EMBL-EBI Chemogenomics (ChEMBL) Group
Hinxton, UK
General information
ChEMBL is a database of bioactive drug-like small molecules, it contains 2D structures, calculated properties and abstracted bioactivities (e.g. binding constants, pharmacology and ADMET data). The data is abstracted and curated from the primary scientific literature, and covers a significant fraction of the SAR and discovery of modern drugs. We also maintain a resource called UniChem which is a large-scale database of pointers between >137 million chemical structures in 28 different databases both internal and external to EMBL-EBI. Lastly we have a chemically annotated patent database (SureChEMBL) which gives information about compounds in patents.
Expertise
The group has experience in working in large Pharma on drug discovery projects and we have both biologists and chemists in the group able to help project teams find the most useful information for their particular application. There is also experience in chemoinformatics and data integration.
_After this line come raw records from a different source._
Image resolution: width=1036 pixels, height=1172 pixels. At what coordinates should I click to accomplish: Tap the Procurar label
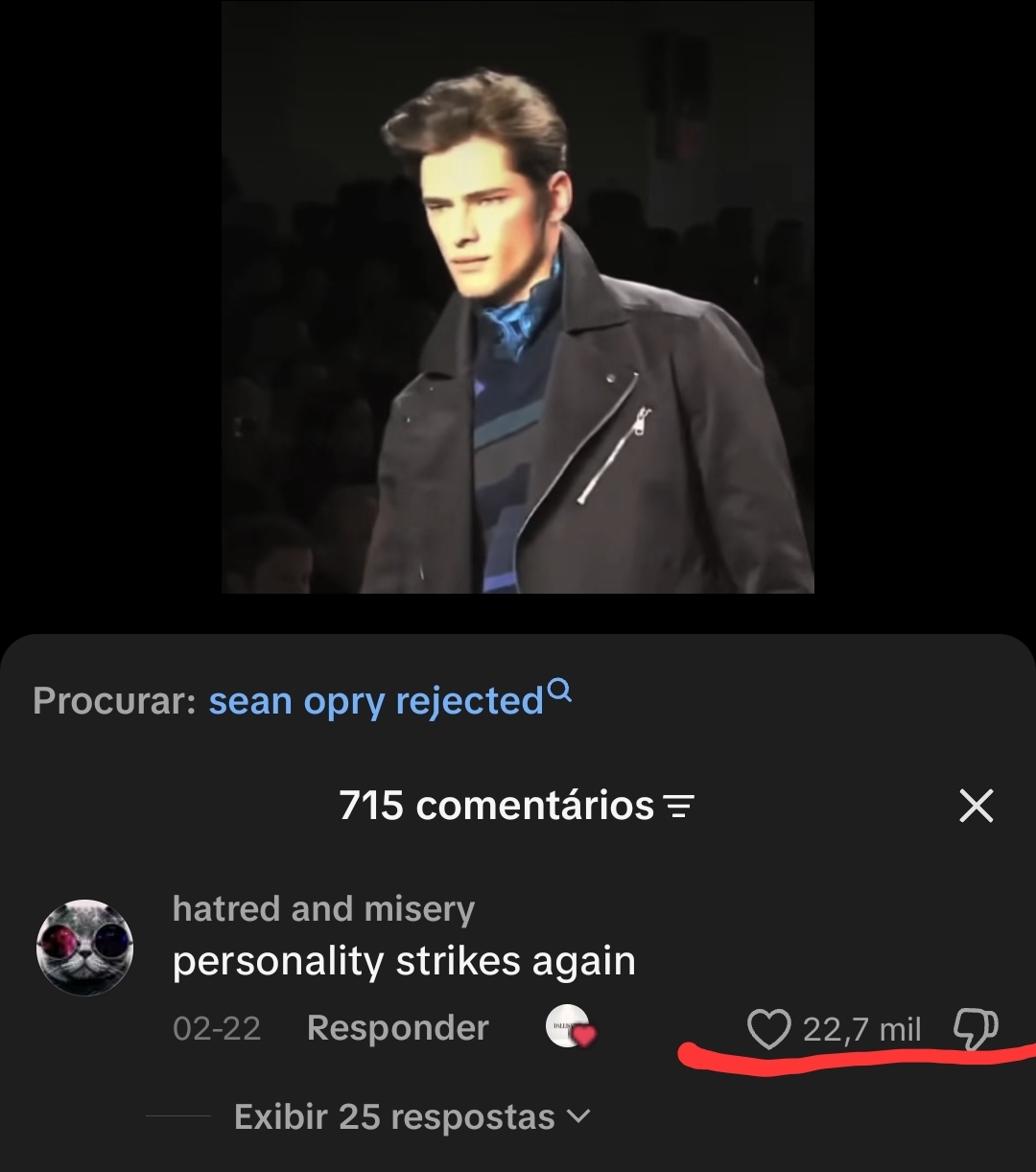tap(114, 701)
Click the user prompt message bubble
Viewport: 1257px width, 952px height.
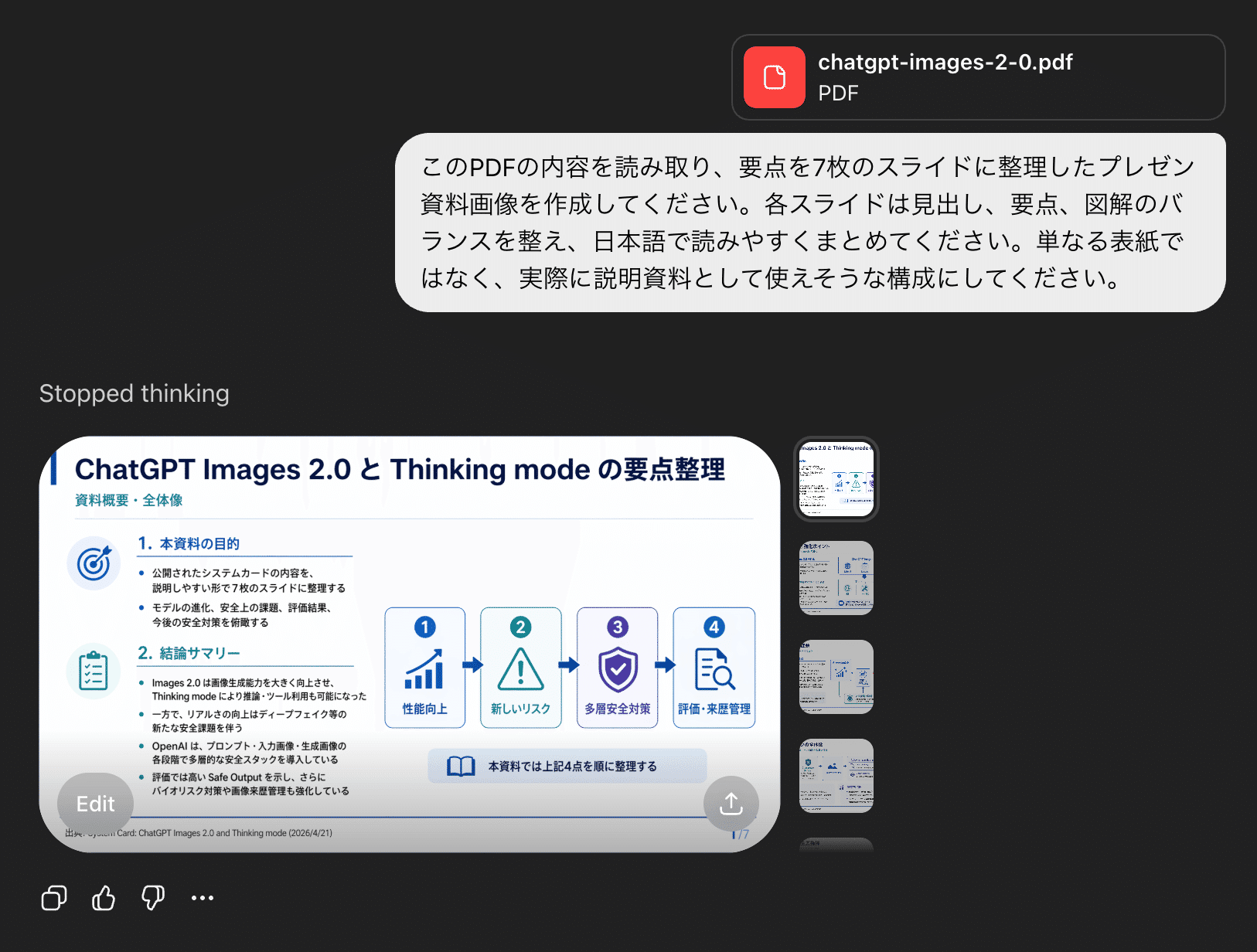tap(809, 223)
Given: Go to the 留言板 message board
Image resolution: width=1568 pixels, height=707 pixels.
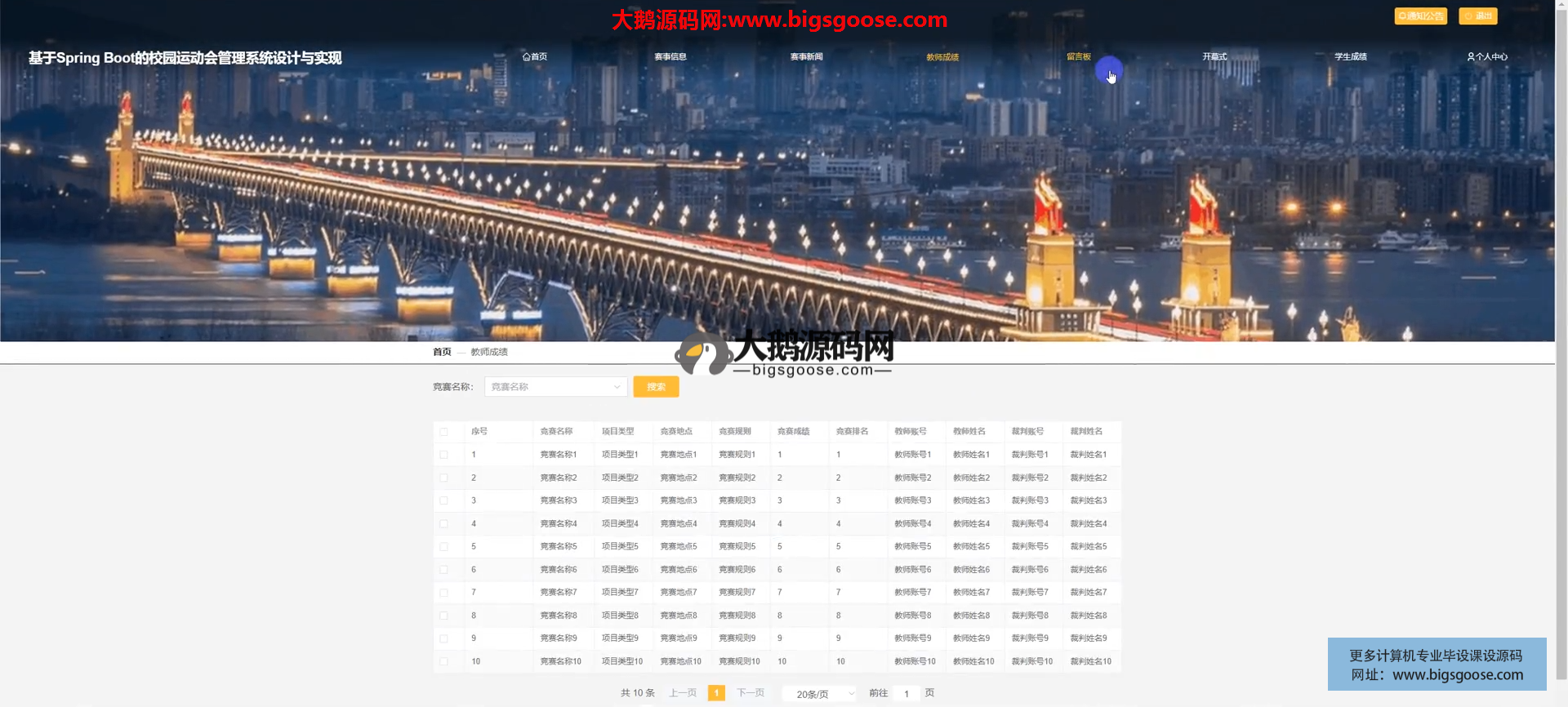Looking at the screenshot, I should (1078, 57).
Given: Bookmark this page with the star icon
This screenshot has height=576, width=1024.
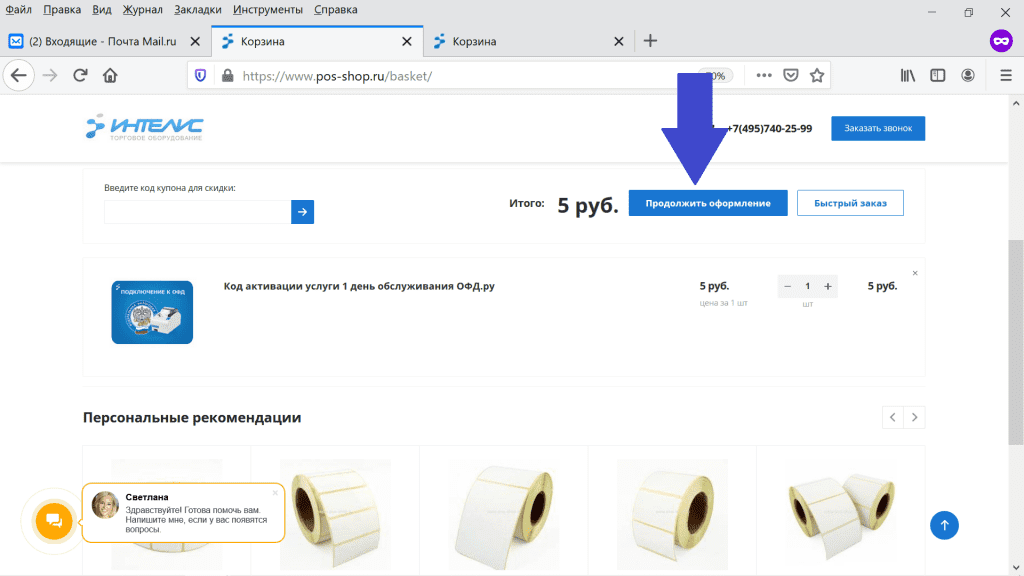Looking at the screenshot, I should click(x=817, y=75).
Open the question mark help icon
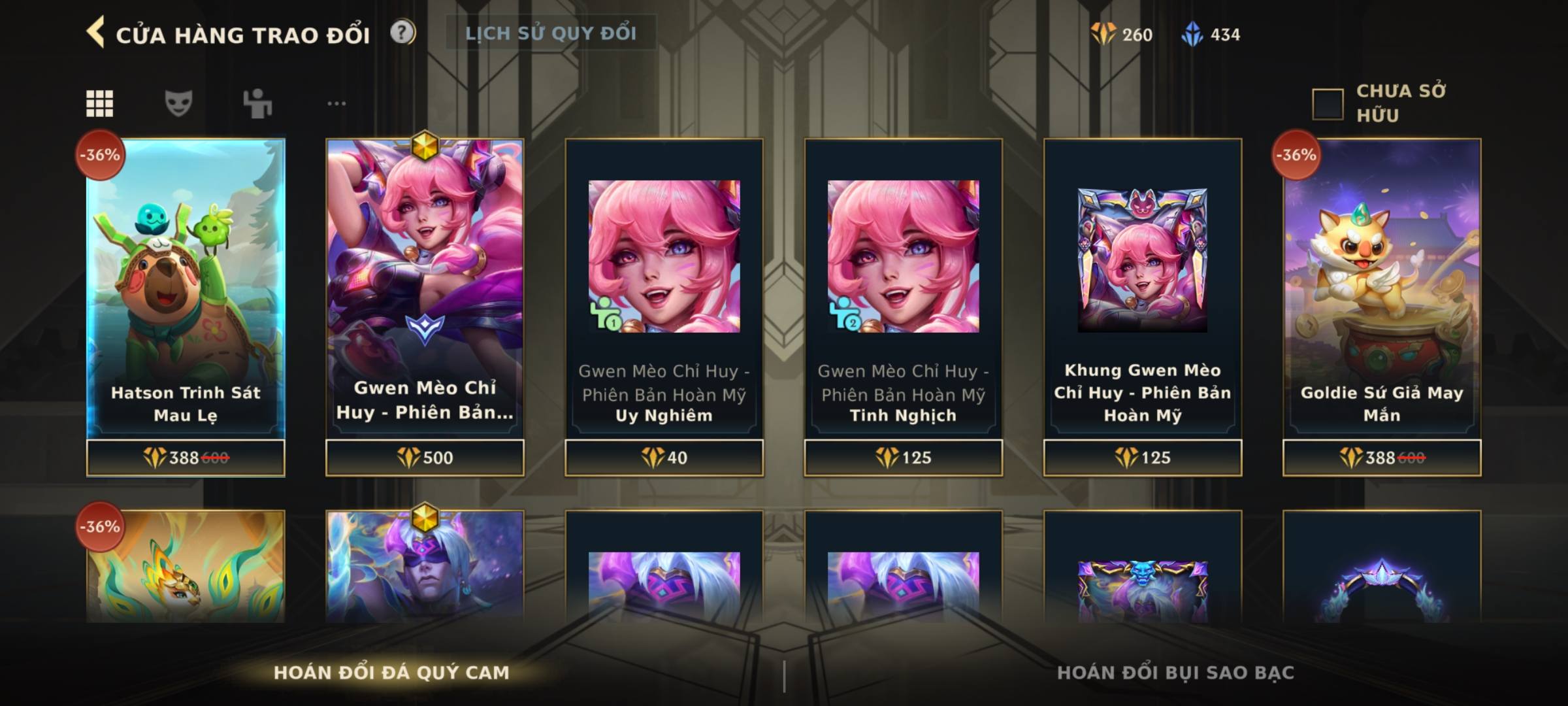 pyautogui.click(x=402, y=32)
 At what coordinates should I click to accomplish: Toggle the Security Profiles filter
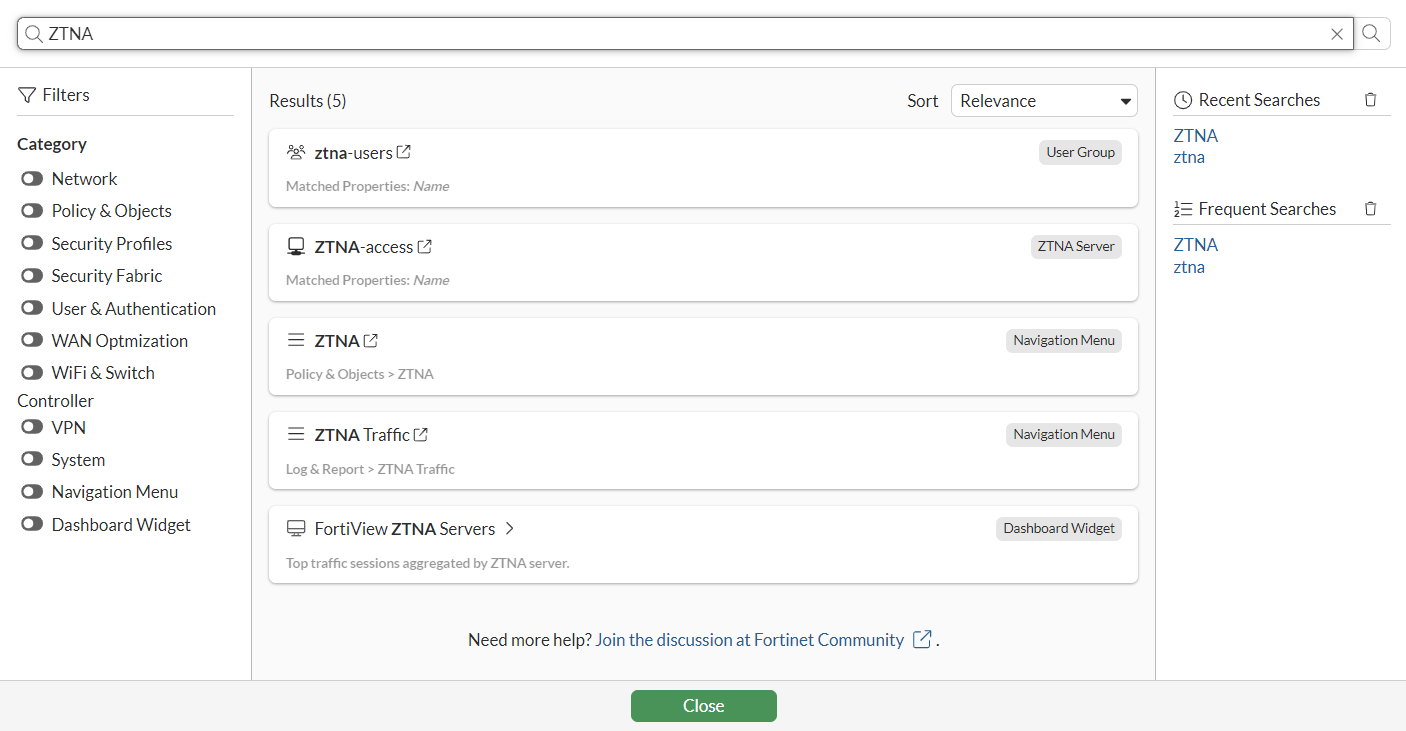point(33,244)
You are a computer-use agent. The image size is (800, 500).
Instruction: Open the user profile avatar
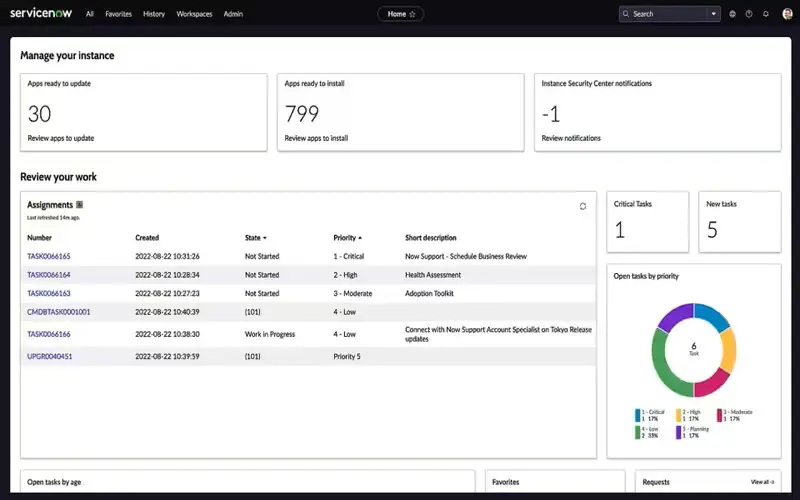point(787,14)
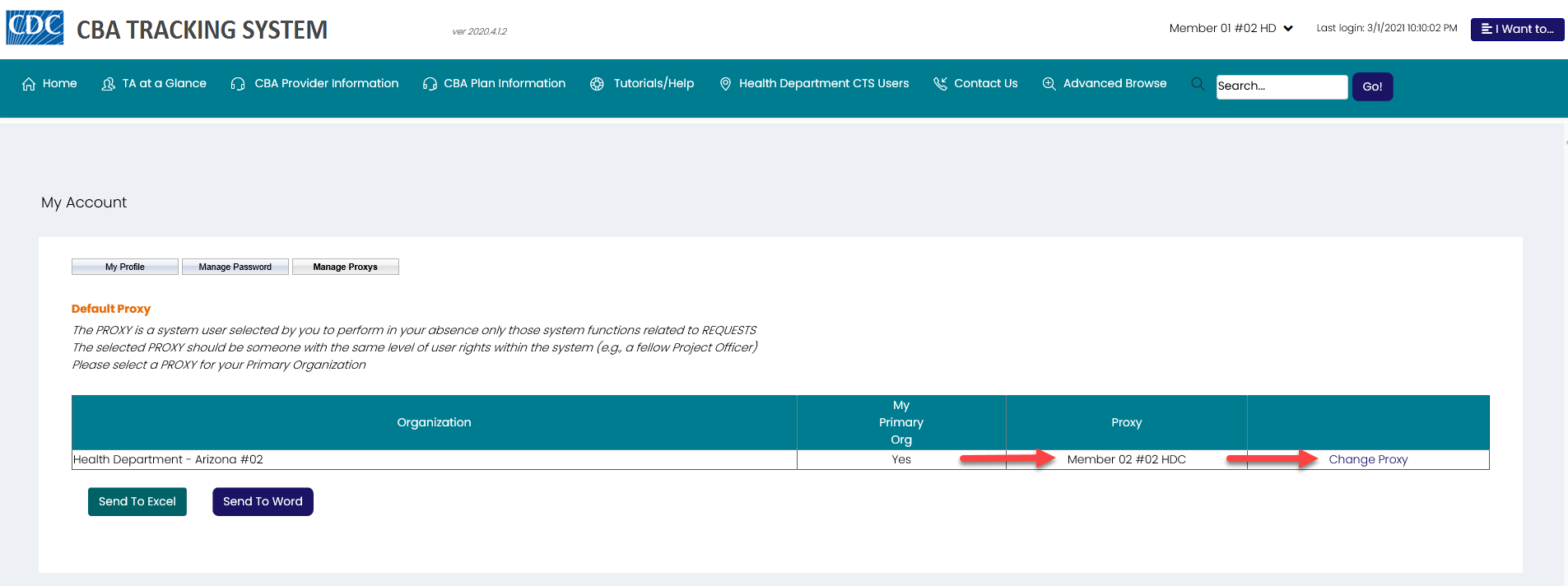Screen dimensions: 1568x586
Task: Click the Tutorials/Help lifebuoy icon
Action: pos(597,84)
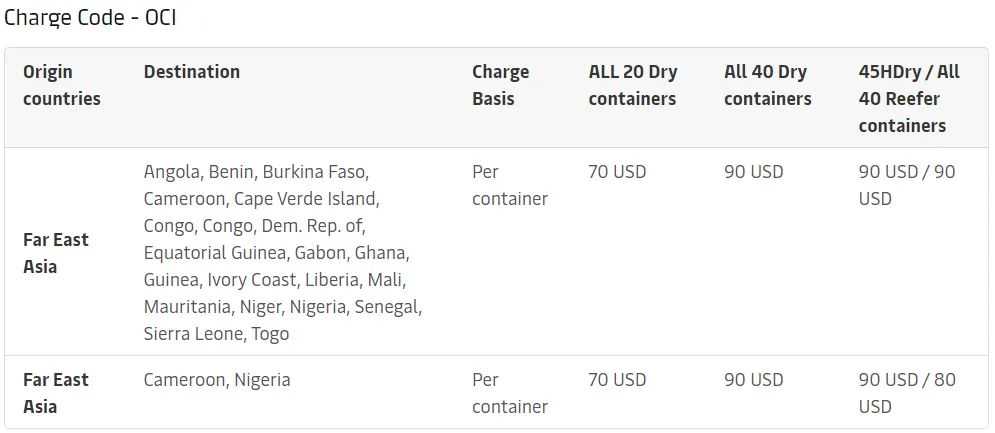This screenshot has width=995, height=433.
Task: Click the second row's '90 USD' 40 Dry value
Action: click(x=754, y=380)
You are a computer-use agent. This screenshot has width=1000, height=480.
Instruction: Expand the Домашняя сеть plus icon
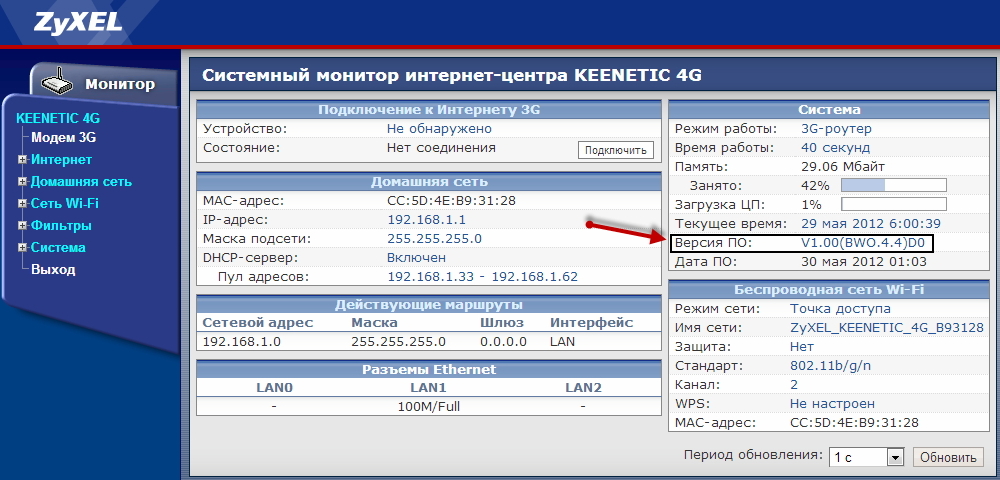(22, 182)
Technologies offered for the Open Call
- Database searching for similar compounds or compounds with the same substructures
- Identification of existing bioactivity data for compounds binding to a specific or related targets
- Profiling of chemotypes for potential off-target effects, measured ADMET properties,
in-vivo efficacies
- Data storage and distribution facilities for deposited bioactivity data to be made freely available
Additional resources offered for the Open Call
- Assisting researchers to create data packages for compounds of interest that includes available
information in public databases
This could include predicted target interactions, measured data particularly any in-vivo
efficacy, pharmacokinetic data or liability data (hERG etc), commercial availability of compounds
or analogues
Access modalities
Access is either remote or on-site.
We are happy for people to visit and work with us to identify the data of interest to them. We can also do this remotely e.g by TCs. Alternatively, we can provide documentation on searching options. We anticipate there will be a move from working directly with users to users being able to conduct their own searches with time.
Scientific and technical requirements
Users have to provide specific targets or compounds of interest to the project that can be used as a starting point for database searching.